• Created by: Pip Dan
  • Created on: 20-09-17 16:32

Gloucester can be compared to Lear, they both represent the 'old order' as they conflict with their own children. In that way Gloucester can help us understand Lear and vies versa, as we view other people's reactions to the same situation. However, Gloucester also stands as an important character in his own right as Shakespeare uses him to explore nobility, loyalty and, later on in the play, the issue of human suffering and despair. 

Old order

Gloucester is a powerful Earl in Lear's court and as such is a representative of the older generation, like Kent and Lear, who base their power on birth rights, believe in the gods and superstition and through whom the idea of old age is explored.

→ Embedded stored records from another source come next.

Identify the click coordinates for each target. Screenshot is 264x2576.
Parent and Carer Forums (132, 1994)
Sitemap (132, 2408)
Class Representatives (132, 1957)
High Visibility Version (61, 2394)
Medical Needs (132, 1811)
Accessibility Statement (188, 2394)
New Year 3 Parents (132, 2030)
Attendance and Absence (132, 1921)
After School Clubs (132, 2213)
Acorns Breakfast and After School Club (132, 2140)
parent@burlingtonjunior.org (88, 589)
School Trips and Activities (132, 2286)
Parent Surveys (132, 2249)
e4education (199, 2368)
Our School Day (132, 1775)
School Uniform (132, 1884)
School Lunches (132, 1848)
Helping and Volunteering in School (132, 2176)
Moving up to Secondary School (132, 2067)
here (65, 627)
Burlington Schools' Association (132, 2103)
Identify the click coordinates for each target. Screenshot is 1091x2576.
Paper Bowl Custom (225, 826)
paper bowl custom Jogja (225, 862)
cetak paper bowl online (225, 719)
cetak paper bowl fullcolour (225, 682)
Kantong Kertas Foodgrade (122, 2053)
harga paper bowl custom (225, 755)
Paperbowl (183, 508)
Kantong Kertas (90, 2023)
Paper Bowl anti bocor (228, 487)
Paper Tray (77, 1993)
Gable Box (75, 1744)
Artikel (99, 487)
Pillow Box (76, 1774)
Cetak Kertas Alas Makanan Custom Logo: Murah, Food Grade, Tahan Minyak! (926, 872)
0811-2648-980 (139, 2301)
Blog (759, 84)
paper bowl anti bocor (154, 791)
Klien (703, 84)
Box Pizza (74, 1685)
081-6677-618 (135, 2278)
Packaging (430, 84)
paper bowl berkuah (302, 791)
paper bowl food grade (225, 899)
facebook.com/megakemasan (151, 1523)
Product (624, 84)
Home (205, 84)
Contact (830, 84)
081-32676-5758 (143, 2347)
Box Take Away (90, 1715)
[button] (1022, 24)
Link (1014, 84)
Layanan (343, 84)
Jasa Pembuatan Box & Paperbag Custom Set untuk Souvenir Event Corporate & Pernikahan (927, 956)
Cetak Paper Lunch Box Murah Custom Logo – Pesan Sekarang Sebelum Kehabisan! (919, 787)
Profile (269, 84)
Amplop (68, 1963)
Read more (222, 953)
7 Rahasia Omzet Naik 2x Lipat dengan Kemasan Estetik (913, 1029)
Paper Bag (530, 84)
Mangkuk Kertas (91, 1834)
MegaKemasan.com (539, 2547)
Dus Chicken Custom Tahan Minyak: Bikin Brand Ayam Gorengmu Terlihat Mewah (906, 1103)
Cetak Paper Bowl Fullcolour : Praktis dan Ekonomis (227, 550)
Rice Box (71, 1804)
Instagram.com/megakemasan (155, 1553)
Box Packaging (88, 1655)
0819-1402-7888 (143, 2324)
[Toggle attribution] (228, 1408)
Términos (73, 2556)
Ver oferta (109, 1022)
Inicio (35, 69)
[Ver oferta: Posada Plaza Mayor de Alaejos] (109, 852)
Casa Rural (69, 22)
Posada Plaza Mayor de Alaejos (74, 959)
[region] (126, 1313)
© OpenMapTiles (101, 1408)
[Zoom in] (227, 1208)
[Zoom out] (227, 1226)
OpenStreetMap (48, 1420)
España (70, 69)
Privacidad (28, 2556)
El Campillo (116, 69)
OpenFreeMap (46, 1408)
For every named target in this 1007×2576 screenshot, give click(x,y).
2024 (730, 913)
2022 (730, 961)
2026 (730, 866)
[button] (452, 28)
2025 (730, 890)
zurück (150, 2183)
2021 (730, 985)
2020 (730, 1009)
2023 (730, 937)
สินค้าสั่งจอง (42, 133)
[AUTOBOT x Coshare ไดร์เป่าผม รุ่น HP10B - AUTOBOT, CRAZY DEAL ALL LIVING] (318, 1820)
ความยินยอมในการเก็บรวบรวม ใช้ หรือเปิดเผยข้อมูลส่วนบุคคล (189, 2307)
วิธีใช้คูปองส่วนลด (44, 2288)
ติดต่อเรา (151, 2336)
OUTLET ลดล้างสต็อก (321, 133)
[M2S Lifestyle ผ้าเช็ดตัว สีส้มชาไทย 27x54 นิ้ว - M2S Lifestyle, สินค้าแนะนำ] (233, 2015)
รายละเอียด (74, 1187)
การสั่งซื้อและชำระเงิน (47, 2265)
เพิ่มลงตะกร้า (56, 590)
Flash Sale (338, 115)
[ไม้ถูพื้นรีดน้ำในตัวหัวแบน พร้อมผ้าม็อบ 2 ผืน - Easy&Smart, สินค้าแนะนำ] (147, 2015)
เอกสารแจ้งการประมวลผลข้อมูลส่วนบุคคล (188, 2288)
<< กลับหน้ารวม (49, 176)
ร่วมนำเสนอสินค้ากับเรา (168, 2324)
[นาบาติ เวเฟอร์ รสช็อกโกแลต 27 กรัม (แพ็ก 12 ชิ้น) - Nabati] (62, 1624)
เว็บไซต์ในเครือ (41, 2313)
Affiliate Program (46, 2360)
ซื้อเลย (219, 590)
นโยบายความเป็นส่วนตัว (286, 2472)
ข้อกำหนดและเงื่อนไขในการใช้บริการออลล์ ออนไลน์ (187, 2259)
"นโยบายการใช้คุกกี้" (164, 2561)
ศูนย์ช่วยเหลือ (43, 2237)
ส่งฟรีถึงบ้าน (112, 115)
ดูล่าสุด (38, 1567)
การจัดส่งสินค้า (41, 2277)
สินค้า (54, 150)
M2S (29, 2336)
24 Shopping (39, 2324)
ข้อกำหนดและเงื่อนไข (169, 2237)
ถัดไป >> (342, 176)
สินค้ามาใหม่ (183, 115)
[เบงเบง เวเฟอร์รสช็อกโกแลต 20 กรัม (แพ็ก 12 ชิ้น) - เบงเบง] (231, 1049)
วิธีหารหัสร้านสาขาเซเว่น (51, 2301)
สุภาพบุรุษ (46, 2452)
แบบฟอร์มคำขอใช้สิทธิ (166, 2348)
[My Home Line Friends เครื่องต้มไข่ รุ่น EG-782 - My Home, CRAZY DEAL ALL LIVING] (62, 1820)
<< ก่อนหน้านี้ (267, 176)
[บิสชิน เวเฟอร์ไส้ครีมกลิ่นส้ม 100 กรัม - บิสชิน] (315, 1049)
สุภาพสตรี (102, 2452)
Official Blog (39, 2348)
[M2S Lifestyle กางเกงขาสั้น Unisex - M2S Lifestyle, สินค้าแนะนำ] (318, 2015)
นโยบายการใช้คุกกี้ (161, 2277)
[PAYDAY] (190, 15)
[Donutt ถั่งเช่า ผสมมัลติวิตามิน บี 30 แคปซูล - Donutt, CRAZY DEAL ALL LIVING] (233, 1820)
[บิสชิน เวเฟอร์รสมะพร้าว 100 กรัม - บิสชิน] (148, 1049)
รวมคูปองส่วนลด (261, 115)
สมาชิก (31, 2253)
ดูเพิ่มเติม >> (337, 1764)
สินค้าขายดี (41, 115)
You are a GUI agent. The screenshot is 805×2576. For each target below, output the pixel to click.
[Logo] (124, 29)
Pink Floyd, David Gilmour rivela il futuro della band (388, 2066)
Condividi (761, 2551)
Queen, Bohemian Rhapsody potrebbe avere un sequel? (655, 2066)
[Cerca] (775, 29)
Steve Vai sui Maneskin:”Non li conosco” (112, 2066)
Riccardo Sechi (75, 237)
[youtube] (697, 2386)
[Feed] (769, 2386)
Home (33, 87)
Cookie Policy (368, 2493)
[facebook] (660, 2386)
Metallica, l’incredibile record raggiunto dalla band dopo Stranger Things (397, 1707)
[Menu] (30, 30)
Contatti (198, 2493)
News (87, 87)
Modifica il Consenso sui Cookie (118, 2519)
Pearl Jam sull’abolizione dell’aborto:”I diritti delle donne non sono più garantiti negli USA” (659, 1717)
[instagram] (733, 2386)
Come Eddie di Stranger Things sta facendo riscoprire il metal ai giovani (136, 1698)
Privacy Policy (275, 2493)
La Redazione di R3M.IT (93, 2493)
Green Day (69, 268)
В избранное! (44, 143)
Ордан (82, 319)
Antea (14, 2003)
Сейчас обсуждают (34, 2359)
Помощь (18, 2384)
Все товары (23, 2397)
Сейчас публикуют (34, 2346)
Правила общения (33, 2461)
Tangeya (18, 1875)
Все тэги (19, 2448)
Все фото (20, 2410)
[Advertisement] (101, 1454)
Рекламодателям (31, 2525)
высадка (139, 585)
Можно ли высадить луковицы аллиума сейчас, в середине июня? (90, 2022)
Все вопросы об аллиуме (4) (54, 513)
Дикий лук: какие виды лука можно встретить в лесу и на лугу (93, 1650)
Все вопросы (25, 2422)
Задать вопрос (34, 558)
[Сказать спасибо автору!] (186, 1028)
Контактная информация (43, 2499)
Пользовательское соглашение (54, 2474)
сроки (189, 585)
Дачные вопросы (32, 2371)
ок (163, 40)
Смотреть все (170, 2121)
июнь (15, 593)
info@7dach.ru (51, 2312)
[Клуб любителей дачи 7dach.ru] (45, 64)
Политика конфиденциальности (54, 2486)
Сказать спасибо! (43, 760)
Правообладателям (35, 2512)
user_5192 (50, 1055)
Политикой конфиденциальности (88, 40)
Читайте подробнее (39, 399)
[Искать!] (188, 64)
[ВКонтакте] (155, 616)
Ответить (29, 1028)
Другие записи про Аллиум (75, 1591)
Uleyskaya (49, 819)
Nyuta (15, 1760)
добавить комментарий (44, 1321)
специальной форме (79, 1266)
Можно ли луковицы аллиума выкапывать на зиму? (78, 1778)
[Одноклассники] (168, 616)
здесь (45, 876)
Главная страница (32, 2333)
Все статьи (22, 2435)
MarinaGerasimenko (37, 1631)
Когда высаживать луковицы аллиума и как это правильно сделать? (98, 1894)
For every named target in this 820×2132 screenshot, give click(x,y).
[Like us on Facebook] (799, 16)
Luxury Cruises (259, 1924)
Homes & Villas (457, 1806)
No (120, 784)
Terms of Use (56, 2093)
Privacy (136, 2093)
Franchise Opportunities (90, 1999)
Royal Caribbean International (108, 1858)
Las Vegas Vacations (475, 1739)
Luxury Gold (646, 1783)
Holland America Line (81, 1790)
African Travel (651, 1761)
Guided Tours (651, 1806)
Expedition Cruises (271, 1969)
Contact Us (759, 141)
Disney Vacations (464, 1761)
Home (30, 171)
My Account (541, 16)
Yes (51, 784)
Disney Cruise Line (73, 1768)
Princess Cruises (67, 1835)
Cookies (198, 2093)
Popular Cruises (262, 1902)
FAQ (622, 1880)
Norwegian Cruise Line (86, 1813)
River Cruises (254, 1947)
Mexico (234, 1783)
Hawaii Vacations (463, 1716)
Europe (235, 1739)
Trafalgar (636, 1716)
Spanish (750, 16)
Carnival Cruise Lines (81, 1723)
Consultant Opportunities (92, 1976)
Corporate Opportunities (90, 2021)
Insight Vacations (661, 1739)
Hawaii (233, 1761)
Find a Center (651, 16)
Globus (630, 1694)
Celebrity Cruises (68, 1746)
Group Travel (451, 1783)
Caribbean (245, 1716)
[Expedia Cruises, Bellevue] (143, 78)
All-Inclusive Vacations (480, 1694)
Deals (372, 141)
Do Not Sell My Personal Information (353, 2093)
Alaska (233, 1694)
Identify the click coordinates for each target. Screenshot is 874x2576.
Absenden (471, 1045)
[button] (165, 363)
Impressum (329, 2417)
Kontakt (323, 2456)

Like Kent, Cordelia and the Fool Gloucester is totally loyal to Lear throughout the play but the proactive nature of this loyalty is questionable. Certainly in the latter half of the play, Gloucester is so frail and needs to rely on Edgar/Poor Tom for help that he is unable to aid to aid Lear. This is not necessarily a criticism of him considering that Gloucester has been blinded and it was because of his loyalty that Cornwall and Regan punished him.


Gloucester's experiences highlight the play's focus on what happens when power shifts from one generation to another. After he is blinded, one of Gloucester's old servants kindly guides him out of the palace. Despite his sudden fall from influence, Gloucester's attitude demonstrates that it's hard for someone who's always been on top to adjust to life as someone without power. 'Do as I bid thee' he orders the servant who is helping him.

Then, suddenly realizing his position, Gloucester adds, 'or rather do thy pleasure'. After a lifetime of being in command, Gloucester finally realises what it is like to not have power. His slow transition from having an arrogant attitude to one of consideration for others mirrors Lear's journey through the play and reinforces the play's message that deeper wisdom is earned through suffering.

This transformation is necessary, because the Gloucester we meet at the beginning of the play is self-satisfied and a little hypocritical. Gloucester's weakness is women, and his extramarital affairs produced Edmund. Some people, including Edgar, argue that Gloucester getting blinded is payback for the sin of adultery. Then Gloucester goes on to believe Edmund's story about Edgar betraying him; perhaps because having seen Cordelia turn against Lear he realises how possible betrayal is. He doesn't even try to speak with his other son before he assumes that what Edmund says is true.

Finally, Gloucester seems to recognize neither Kent nor his own son, Edgar, when those men are in disguise. Perhaps, Gloucester pays too much attention to outer appearance and social position and that blinds him from seeing what really matters.